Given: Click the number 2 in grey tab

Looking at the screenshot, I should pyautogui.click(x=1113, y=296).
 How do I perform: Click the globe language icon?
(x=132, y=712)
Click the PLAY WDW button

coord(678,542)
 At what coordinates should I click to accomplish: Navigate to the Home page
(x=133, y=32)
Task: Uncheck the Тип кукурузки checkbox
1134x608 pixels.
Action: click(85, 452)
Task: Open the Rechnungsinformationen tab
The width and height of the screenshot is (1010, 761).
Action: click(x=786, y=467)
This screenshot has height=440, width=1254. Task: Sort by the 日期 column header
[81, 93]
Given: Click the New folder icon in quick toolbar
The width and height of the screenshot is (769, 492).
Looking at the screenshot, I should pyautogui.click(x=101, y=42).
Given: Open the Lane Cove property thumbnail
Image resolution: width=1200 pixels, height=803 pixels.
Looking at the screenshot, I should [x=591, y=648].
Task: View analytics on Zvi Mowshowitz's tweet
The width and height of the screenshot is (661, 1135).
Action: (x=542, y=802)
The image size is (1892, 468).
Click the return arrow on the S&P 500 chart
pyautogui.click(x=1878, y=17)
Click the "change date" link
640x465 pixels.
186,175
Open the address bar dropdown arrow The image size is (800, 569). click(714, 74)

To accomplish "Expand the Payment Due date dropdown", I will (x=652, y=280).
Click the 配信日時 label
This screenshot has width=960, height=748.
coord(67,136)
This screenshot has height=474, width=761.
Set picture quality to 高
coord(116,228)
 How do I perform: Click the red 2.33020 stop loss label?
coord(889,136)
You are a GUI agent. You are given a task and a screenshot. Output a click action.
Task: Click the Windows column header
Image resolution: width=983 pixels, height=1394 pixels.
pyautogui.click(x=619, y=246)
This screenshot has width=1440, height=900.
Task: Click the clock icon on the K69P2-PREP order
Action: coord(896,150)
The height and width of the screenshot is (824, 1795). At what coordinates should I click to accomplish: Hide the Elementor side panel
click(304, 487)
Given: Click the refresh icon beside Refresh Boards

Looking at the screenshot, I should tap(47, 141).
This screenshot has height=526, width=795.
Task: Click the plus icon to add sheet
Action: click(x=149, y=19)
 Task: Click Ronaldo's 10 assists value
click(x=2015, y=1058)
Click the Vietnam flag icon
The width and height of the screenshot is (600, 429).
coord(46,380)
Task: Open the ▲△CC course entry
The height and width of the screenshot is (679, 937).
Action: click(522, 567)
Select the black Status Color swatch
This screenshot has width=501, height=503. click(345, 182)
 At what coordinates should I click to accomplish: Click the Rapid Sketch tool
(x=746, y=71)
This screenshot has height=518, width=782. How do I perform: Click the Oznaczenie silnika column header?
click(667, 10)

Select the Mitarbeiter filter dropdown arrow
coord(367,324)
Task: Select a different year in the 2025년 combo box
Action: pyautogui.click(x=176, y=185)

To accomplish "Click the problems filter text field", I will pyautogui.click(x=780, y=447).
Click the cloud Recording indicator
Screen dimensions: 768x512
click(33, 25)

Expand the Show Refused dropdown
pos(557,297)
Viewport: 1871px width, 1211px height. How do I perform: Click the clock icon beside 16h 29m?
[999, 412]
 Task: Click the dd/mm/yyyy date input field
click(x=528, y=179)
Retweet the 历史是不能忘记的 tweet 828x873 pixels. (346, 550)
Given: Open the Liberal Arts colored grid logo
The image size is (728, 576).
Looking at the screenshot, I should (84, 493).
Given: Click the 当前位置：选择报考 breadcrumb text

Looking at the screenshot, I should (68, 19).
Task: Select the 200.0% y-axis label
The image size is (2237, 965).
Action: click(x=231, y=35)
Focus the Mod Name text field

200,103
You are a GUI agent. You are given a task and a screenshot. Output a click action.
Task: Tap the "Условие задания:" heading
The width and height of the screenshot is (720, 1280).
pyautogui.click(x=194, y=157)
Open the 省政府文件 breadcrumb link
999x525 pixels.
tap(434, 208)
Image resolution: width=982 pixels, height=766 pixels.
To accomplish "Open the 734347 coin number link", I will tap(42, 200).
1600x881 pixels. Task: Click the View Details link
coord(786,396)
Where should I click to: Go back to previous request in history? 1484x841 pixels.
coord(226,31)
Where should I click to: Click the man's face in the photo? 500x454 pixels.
· · · ·
Pull together all lines from the data that mention the word "Open".

Written response -
Task: Open the Rechnungsinformationen tab
Given: Open the Lane Cove property thumbnail
Open the address bar dropdown arrow The image size is (800, 569). click(714, 74)
Task: Open the ▲△CC course entry
Given: Open the Liberal Arts colored grid logo
Open the 省政府文件 breadcrumb link
To accomplish "Open the 734347 coin number link", I will tap(42, 200).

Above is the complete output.